Supplied data START
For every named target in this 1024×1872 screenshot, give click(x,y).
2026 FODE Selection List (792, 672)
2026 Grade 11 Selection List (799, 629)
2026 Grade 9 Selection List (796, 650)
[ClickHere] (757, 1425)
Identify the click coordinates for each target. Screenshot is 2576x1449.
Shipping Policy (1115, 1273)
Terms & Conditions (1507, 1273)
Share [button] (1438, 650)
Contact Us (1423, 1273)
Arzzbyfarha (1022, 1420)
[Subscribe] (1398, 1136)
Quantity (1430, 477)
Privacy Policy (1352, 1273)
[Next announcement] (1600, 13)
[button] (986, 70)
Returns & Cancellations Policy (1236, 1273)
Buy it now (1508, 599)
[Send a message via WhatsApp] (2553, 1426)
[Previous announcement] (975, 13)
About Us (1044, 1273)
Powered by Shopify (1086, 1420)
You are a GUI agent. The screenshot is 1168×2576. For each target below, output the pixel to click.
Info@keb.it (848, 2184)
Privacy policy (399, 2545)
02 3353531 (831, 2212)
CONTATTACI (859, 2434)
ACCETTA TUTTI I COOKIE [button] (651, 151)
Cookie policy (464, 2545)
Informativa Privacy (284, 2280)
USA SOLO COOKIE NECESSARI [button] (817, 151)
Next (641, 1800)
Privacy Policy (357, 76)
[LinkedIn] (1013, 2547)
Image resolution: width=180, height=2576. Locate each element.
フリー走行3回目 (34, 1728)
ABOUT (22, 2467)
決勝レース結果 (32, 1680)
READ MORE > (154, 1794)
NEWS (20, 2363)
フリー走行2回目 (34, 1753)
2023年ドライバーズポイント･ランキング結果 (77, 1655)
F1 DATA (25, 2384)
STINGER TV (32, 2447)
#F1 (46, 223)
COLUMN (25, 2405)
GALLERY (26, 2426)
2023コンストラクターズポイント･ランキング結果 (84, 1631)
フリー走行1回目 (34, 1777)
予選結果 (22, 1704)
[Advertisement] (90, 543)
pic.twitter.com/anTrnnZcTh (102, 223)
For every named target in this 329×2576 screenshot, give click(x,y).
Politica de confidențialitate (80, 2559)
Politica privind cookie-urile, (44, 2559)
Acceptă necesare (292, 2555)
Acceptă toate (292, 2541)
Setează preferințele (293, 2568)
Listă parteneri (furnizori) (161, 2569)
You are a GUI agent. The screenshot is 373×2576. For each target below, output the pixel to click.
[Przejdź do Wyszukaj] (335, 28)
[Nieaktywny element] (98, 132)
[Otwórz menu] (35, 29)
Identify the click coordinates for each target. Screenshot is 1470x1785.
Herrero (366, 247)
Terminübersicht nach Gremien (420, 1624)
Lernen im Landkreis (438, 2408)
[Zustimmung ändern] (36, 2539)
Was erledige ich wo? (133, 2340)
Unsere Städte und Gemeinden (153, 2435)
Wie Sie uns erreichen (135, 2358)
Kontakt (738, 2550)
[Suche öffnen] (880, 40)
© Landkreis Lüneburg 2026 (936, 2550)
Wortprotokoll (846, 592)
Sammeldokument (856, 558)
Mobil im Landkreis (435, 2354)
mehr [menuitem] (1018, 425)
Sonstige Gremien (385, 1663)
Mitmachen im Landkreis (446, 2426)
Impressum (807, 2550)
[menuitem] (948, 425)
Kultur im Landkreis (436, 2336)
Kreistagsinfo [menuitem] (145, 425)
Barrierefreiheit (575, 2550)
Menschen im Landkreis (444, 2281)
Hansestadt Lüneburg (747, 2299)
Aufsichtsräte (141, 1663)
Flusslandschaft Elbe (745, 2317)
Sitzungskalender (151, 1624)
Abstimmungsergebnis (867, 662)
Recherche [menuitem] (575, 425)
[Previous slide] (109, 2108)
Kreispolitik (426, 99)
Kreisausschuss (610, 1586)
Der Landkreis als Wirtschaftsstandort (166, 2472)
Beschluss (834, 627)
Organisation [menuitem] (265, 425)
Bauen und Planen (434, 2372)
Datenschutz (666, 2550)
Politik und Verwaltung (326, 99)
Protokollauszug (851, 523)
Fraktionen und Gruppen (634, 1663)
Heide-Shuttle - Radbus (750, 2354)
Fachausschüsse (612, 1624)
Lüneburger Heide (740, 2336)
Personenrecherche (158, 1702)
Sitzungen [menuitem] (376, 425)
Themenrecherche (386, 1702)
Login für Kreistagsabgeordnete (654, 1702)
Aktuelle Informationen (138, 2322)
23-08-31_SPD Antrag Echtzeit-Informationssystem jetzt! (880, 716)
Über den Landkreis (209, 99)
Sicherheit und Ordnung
Supplied data END
What is being asked
Gather up the lines containing the word "Politica" from these records and copy them.

Problem solution
Politica de confidențialitate (80, 2559)
Politica privind cookie-urile, (44, 2559)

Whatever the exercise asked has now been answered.